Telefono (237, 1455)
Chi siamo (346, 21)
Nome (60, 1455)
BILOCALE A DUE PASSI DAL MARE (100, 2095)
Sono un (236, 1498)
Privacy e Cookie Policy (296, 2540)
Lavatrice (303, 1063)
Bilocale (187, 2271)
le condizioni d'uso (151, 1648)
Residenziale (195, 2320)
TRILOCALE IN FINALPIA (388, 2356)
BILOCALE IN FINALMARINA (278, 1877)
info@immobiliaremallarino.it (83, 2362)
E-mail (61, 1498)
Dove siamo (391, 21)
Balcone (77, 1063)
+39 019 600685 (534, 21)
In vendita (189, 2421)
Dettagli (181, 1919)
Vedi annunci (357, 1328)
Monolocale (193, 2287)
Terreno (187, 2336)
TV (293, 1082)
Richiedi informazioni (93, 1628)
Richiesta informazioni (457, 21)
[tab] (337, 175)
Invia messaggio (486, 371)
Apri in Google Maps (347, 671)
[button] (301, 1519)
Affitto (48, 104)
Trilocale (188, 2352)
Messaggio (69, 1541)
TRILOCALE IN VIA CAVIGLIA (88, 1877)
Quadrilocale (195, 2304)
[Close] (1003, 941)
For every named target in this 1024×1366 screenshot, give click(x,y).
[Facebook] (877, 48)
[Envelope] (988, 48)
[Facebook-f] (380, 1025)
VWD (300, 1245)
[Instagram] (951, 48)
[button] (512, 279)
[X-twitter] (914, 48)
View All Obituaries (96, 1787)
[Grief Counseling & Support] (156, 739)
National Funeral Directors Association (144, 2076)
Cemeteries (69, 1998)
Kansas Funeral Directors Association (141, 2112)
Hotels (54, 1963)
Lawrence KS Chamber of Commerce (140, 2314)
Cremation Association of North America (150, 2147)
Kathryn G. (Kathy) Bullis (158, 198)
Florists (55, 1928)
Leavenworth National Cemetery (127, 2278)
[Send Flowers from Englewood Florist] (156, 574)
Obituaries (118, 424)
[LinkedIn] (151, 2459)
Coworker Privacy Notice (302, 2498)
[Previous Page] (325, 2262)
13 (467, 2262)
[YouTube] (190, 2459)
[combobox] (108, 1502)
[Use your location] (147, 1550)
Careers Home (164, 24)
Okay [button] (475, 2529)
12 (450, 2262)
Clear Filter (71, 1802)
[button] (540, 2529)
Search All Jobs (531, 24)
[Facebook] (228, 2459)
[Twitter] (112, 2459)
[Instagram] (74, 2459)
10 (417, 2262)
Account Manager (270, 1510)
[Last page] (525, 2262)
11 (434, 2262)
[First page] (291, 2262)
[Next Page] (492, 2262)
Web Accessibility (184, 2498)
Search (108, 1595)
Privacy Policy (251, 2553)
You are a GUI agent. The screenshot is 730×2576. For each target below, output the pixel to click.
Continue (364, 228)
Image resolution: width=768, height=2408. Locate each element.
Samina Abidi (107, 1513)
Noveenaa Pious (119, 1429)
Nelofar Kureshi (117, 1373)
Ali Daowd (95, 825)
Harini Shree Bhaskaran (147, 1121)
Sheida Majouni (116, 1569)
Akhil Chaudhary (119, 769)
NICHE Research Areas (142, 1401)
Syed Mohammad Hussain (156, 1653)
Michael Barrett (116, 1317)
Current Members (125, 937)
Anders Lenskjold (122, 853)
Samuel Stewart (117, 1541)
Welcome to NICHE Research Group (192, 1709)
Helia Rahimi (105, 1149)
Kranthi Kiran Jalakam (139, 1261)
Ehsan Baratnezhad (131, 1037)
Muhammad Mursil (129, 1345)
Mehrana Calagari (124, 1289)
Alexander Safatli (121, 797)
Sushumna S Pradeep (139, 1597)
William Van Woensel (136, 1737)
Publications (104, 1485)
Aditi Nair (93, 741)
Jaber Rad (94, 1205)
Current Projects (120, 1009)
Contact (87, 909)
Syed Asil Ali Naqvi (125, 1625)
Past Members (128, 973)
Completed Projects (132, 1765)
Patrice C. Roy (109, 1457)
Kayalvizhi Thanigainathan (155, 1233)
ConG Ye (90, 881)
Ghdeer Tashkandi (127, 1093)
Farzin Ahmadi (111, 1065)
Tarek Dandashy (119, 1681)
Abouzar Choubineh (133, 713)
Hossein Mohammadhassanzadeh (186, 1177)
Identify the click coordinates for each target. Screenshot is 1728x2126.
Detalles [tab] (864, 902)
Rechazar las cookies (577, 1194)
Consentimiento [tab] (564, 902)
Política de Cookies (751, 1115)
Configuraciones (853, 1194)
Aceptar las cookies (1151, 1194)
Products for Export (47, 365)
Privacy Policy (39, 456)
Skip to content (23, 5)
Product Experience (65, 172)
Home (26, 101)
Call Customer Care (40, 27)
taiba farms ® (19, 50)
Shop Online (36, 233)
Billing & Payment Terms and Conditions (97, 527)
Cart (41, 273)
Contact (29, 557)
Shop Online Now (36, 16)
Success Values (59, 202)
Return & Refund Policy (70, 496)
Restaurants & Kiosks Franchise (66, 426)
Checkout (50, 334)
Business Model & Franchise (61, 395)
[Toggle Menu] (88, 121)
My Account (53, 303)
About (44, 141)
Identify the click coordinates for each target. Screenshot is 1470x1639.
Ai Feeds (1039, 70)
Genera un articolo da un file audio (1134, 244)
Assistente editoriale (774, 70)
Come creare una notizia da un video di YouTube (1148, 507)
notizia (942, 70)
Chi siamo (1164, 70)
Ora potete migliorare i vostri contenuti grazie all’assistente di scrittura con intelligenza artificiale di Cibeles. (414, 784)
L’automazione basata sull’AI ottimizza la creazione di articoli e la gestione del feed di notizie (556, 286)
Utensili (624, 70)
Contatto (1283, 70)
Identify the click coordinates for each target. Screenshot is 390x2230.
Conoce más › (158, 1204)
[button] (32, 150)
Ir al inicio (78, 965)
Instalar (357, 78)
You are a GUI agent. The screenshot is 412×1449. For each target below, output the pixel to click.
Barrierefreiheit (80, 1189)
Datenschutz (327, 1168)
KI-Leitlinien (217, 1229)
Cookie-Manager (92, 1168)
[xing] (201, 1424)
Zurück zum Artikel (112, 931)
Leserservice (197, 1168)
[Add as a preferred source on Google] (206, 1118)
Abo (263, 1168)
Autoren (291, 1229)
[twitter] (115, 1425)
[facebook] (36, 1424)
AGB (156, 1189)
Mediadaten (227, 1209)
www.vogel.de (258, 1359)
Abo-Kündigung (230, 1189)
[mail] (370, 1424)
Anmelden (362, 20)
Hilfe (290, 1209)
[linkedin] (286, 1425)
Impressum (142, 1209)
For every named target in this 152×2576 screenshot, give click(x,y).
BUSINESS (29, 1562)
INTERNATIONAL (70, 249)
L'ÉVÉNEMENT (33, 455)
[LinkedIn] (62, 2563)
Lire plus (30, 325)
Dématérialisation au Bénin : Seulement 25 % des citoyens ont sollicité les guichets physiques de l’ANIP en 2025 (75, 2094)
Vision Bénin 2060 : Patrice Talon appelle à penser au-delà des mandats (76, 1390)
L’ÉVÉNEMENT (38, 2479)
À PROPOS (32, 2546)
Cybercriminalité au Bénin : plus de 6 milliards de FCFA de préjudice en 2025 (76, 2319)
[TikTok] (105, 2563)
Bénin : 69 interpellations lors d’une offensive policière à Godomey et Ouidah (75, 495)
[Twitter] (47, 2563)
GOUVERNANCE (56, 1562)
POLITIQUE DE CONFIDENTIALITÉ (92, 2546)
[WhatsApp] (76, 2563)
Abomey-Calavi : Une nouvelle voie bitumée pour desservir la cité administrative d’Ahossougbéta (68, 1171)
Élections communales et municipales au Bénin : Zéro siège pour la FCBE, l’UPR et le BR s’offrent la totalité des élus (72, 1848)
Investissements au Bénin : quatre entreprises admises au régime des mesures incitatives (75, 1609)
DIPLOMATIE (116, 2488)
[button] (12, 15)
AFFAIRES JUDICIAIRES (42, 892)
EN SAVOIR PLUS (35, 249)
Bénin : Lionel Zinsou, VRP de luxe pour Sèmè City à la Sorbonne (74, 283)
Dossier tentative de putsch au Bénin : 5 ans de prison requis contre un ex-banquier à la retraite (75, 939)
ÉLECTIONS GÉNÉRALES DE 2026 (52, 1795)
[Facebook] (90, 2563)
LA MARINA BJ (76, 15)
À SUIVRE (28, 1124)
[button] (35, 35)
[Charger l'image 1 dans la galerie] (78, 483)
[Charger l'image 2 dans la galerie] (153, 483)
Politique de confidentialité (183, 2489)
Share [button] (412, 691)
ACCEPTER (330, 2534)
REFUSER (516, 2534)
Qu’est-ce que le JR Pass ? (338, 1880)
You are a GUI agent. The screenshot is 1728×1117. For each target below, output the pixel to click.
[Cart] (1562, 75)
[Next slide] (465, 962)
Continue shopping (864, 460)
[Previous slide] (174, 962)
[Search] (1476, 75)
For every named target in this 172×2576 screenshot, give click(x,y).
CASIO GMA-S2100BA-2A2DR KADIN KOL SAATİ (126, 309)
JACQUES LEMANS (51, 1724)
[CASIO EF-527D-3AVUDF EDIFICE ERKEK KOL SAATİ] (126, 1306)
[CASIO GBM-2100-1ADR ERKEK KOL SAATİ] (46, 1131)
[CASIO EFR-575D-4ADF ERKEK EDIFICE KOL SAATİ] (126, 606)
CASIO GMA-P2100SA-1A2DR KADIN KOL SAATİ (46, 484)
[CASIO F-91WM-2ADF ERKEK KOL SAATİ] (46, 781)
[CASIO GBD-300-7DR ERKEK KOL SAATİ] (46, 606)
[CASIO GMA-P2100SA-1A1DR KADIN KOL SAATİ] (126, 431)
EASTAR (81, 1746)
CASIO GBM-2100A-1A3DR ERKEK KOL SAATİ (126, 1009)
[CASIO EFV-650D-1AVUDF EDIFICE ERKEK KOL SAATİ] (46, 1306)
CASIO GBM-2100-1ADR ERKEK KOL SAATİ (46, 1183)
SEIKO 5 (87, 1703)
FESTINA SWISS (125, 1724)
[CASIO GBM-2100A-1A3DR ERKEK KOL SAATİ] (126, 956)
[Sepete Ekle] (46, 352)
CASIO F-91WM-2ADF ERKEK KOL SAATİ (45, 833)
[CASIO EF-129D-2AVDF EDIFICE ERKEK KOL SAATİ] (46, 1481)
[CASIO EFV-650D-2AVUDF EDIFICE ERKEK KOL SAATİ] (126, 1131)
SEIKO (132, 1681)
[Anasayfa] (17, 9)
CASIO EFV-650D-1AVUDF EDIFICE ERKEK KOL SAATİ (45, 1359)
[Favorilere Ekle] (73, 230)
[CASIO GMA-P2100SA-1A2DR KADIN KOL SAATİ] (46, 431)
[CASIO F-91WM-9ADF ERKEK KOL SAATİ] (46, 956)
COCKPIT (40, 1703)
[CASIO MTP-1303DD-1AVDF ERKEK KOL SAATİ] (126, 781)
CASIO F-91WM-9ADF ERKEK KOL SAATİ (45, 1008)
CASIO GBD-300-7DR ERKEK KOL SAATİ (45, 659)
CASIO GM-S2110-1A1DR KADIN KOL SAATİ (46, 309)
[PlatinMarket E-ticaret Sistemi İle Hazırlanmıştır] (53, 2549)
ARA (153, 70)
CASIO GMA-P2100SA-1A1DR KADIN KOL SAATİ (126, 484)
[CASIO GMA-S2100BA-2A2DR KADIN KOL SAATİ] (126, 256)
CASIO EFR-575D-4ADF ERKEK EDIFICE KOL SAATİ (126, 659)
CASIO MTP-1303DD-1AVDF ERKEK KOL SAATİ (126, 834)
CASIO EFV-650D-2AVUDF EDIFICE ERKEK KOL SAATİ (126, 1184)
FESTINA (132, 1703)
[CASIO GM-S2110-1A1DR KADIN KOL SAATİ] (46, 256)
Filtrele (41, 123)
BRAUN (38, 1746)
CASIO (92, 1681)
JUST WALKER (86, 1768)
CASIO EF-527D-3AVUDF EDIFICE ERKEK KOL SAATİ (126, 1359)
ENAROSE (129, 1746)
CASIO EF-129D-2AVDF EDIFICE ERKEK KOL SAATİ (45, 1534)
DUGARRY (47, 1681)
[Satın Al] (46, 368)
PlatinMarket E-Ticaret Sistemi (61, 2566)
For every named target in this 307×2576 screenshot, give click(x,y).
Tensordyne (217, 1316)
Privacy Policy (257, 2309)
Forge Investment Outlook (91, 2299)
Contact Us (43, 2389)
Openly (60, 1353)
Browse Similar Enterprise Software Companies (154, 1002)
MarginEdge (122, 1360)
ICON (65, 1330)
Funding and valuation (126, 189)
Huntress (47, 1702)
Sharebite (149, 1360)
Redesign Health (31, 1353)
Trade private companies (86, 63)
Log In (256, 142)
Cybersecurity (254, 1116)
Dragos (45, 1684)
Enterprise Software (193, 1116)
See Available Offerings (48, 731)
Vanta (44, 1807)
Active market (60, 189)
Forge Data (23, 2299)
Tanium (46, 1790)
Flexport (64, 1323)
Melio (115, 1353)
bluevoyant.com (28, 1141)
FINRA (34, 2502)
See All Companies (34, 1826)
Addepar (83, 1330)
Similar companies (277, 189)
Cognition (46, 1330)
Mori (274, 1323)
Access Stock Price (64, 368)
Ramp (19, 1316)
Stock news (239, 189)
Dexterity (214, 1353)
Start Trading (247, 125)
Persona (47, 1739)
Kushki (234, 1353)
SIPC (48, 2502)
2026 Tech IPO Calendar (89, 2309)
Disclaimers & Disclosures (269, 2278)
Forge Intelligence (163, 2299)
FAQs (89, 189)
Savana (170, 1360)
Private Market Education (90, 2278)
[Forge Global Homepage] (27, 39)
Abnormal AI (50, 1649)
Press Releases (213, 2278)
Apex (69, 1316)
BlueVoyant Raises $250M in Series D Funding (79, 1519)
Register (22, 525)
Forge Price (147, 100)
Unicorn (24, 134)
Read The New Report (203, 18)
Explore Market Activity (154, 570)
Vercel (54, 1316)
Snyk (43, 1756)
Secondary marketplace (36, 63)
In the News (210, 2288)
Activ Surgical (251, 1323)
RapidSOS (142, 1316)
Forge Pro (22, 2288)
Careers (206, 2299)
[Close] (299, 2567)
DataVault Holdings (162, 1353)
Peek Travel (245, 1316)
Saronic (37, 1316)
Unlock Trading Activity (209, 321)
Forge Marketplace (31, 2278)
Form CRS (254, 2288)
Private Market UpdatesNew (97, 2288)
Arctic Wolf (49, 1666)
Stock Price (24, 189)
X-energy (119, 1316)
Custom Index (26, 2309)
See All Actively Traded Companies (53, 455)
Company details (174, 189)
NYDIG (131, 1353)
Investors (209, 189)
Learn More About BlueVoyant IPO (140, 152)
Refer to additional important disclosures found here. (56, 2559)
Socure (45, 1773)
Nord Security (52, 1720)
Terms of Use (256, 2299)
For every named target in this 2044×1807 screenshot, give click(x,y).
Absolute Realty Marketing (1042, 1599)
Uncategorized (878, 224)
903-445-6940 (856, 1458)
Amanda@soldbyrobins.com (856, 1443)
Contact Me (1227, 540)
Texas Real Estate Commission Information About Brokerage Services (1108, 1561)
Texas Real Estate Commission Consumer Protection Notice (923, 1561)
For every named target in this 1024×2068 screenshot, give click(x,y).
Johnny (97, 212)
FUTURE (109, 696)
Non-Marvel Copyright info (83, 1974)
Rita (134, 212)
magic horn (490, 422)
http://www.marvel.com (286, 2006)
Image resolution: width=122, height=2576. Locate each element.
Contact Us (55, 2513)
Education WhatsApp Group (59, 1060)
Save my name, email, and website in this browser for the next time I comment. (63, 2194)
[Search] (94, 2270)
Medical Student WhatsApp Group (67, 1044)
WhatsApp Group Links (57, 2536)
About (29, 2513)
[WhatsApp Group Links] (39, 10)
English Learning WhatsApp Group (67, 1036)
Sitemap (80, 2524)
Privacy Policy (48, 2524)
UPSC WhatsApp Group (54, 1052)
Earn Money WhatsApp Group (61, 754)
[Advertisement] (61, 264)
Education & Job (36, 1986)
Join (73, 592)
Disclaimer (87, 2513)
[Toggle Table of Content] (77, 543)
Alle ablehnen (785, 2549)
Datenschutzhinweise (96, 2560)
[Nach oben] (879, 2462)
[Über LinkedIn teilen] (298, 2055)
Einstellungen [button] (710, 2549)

The task:
Your response should hold the lines from the first line of the entries above through the line with "[tab] (337, 175)", each retyped exactly, and nothing else.

Result:
Telefono (237, 1455)
Chi siamo (346, 21)
Nome (60, 1455)
BILOCALE A DUE PASSI DAL MARE (100, 2095)
Sono un (236, 1498)
Privacy e Cookie Policy (296, 2540)
Lavatrice (303, 1063)
Bilocale (187, 2271)
le condizioni d'uso (151, 1648)
Residenziale (195, 2320)
TRILOCALE IN FINALPIA (388, 2356)
BILOCALE IN FINALMARINA (278, 1877)
info@immobiliaremallarino.it (83, 2362)
E-mail (61, 1498)
Dove siamo (391, 21)
Balcone (77, 1063)
+39 019 600685 (534, 21)
In vendita (189, 2421)
Dettagli (181, 1919)
Vedi annunci (357, 1328)
Monolocale (193, 2287)
Terreno (187, 2336)
TV (293, 1082)
Richiedi informazioni (93, 1628)
Richiesta informazioni (457, 21)
[tab] (337, 175)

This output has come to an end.